Give only the lines from the one containing "You are a computer-use agent. This" through the end of the material below, exactly as written.

*** Data for the task Section Begins ***

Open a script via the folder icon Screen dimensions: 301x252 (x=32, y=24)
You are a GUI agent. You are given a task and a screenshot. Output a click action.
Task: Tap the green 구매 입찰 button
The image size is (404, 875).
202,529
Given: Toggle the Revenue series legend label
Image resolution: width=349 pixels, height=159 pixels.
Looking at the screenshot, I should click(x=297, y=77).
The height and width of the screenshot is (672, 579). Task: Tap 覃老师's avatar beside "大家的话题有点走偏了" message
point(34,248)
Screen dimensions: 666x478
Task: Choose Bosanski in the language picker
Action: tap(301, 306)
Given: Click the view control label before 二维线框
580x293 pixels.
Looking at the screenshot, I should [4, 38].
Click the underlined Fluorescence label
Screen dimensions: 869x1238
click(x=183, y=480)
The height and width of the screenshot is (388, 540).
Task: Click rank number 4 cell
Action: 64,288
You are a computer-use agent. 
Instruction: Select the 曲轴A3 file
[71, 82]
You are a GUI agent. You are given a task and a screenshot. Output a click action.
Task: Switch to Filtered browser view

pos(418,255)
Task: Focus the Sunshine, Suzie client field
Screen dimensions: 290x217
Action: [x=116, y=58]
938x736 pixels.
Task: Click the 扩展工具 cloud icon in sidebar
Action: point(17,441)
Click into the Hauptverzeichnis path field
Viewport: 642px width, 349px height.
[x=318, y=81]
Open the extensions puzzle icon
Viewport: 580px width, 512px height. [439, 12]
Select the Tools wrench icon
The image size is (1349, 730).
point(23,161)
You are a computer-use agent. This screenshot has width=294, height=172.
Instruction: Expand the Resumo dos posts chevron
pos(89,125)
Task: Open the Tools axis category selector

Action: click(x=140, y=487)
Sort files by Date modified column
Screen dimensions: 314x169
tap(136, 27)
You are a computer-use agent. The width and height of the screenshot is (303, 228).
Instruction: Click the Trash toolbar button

*** Data for the task Section Ends ***

**Output for this task:**
You are a computer-use agent. This screenshot has width=294, height=172.
Instruction: Expand the Resumo dos posts chevron
pos(89,125)
Task: Open the Tools axis category selector

Action: click(x=140, y=487)
Sort files by Date modified column
Screen dimensions: 314x169
tap(136, 27)
You are a computer-use agent. The width and height of the screenshot is (303, 228).
Instruction: Click the Trash toolbar button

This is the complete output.